A medieval settlement has been confirmed on a lake floor, showing that streets and buildings lie underwater today. That drowned footprint changes where historians look for trade, religion, and daily life along Central Asia’s old travel corridors.
Ruins in shallow water
Along Lake Issyk-Kul in Kyrgyzstan, south of Kazakhstan in Central Asia, divers in an underwater expedition surveyed a flooded zone near Toru-Aygyr. Using those finds, archaeologist Valery Kolchenko of the National Academy of Sciences of the Kyrgyz Republic called it a city.
From just 3 to 13 feet down, Kolchenko’s team mapped four separate areas where walls, beams, and pottery stayed intact. Such intact material makes the lakebed more than a rumor, but the real street plan still remains hidden.
Walls, kilns, and debris
Back in 2023-2024, an expedition report described brick buildings and kiln complexes lying beneath Issyk-Kul’s water. Alongside the masonry, divers collected broken ceramics, animal bones, and slag, leftover waste from metal heating and refining.

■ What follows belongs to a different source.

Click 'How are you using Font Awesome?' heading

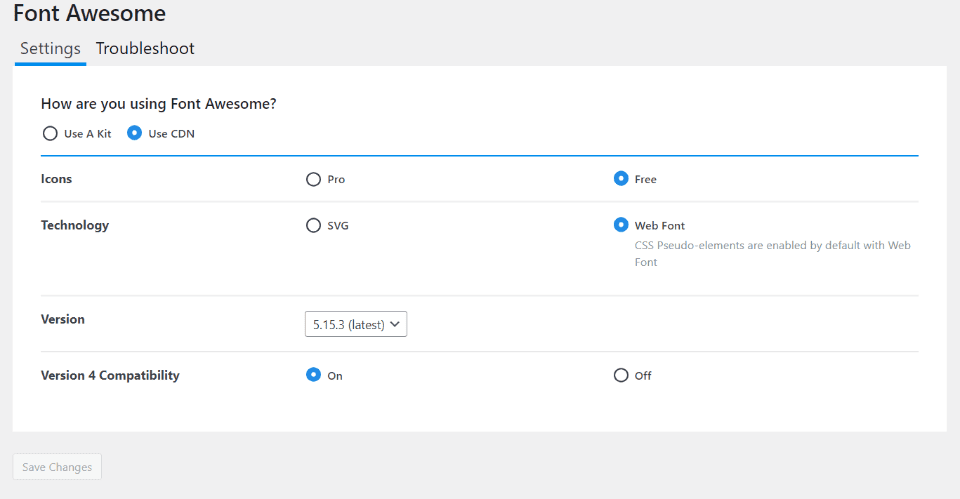(159, 103)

Under loose sand, the team found a preserved cultural layer, a band of soil packed with human traces. Finding that buried layer suggests people built and rebuilt on the shore for years before water covered everything.
A town on routes
Caravan roads once threaded around Issyk-Kul, and UNESCO tracks those corridors in its Silk Roads programme in Kyrgyzstan. A conservation report traced a main path from the Chui valley west of Issyk-Kul and over Bedel Pass into China.

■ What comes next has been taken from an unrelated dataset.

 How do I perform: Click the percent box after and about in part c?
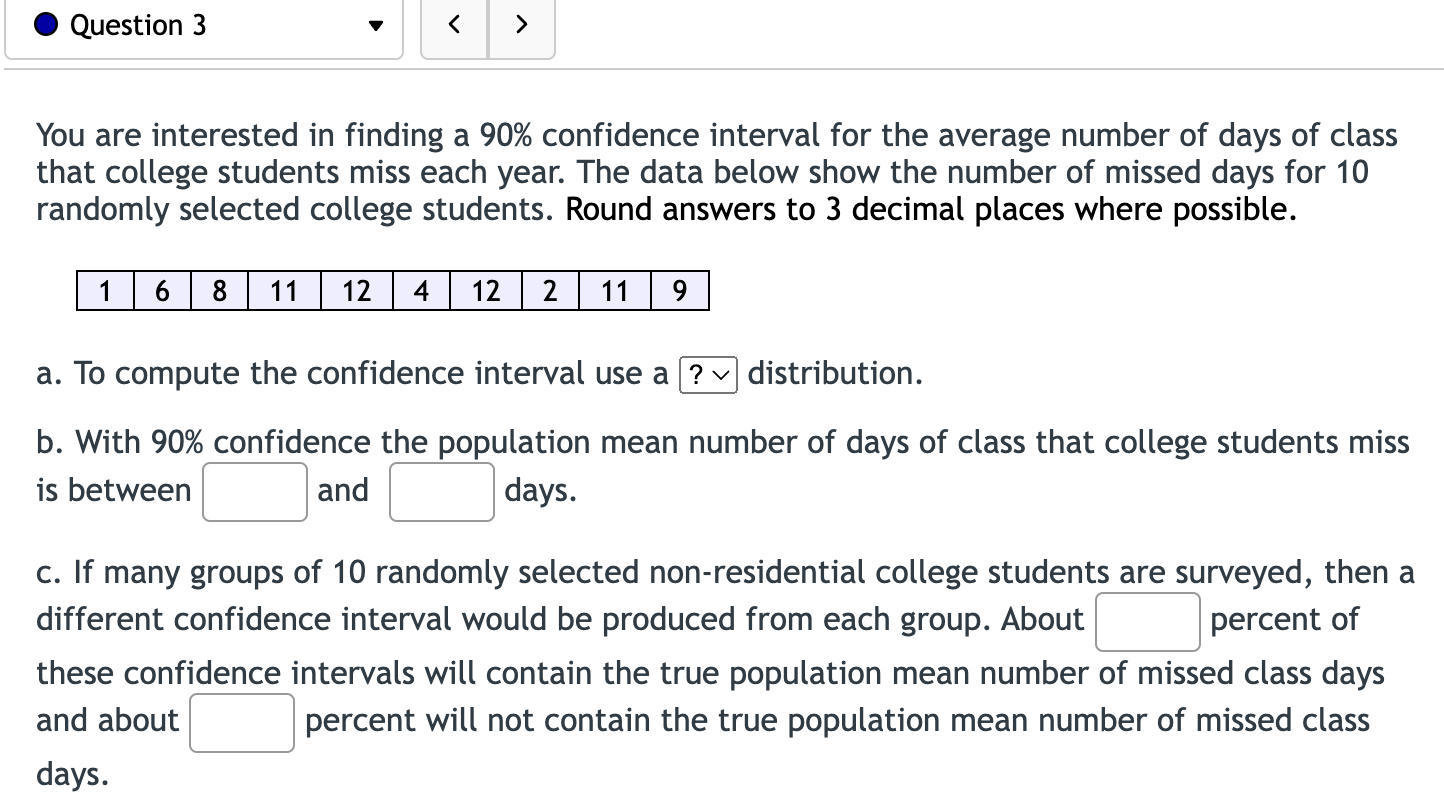[241, 721]
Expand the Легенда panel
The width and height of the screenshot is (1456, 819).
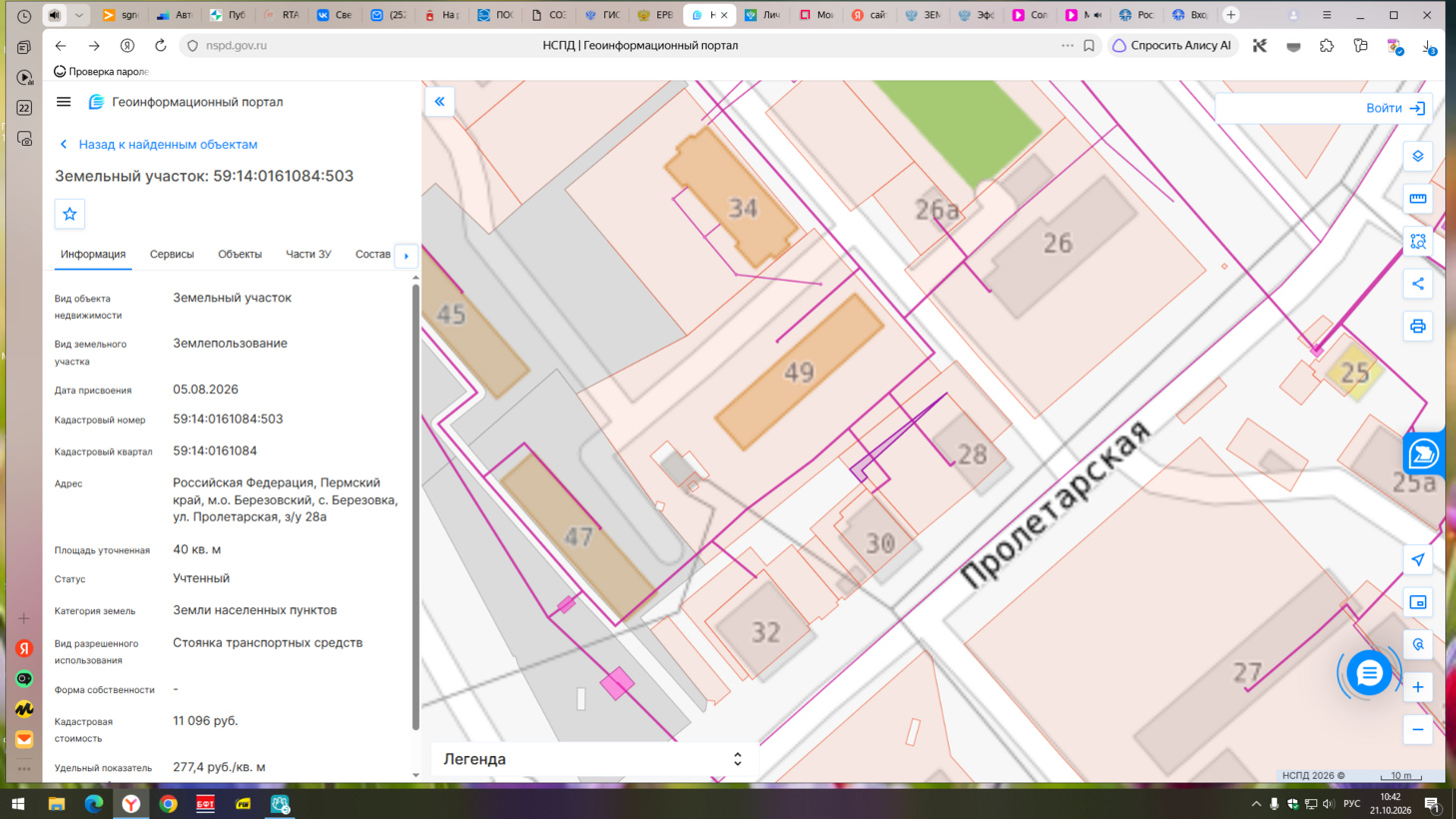click(x=594, y=759)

Through that corridor, merchants moved silk, spices, and metalwork, while ideas about religion and language traveled with them. “The monument under study is a city or a large commercial agglomeration on one of the important sections of the Silk Road,” said Kolchenko.
Burials point to Islam
Near the ruined buildings, the team documented a 13th-14th century Muslim necropolis, a planned cemetery used by one community. Bodies lay with faces turned toward the qibla, the direction of Mecca during prayer, matching long-standing burial practice.
Covering roughly 1,000 by 650 feet, the cemetery still held enough bone for specialists to recover two individuals. Wave action is eroding the graves now, so careful recording may matter more than digging up every artifact.
Why the city sank
Geologists know the Tien Shan mountains shake often, and Kolchenko linked the city’s drowning to a major 15th century earthquake. When an earthquake breaks the lakebed or tilts the shore, water can spill over streets and bury walls under silt.
Atlantis is a label people reach for, yet signs of abandonment before the collapse suggest the disaster killed few residents. After the city vanished, nomadic groups used the shore, and small villages still ring the lake today.
Dating the drowned layers
To pin down when buildings rose and fell, the team sent wood and other organic samples to labs. One test used dendrochronological analysis, matching tree rings to dated growth records, to date beams with yearly precision.
Another method, accelerator mass spectrometry, counting rare carbon atoms for age estimates, lets scientists date burned wood or bone. Those dates should show whether builders kept working into the cemetery era and whether the settlement ended in one sudden event.
Working under the surface
Visibility near shore can change fast, so teams worked in short stints underwater and marked each wall segment carefully. Careful photos and measurements preserved the layout of rooms and roads, which matters more than any single object.
UNESCO’s principles treat leaving underwater heritage in place as the first option before intrusive digging. Once artifacts leave cold water, air can crack wood and peel surfaces, so conservation becomes part of excavation.
Redrawing Silk Road maps
Instead of treating Issyk-Kul as empty space between known towns, archaeologists now have a mapped urban footprint underwater. Decorative fragments suggested a public building, perhaps a mosque, bathhouse, or madrasa, an Islamic school for religious study.
Such civic architecture fits a settlement that served traders, but it also implies families, rules, and a shared local identity. If future surveys outline streets and neighborhoods, historians may need to adjust how they describe urban life in this region.
Protecting what remains
Survey teams still have only a partial map, and they plan broader scans to define the settlement’s full extent. Chemical tests on mud and artifacts can clarify building materials and track changing shoreline conditions over centuries of use.
Following UNESCO guidance, protecting the site also means limiting careless collecting, since even small objects can carry dates and clues. Leaving much of the city underwater may allow better tools later, but erosion will keep stealing details each season.
What comes next
The lake has preserved a town’s walls, workshops, and graves in place, giving Central Asia a new point of reference. As dates and maps firm up, officials can plan protection and scholars can fold Issyk-Kul into regional histories with confidence.
The study is published in The Volga River Region Archaeology.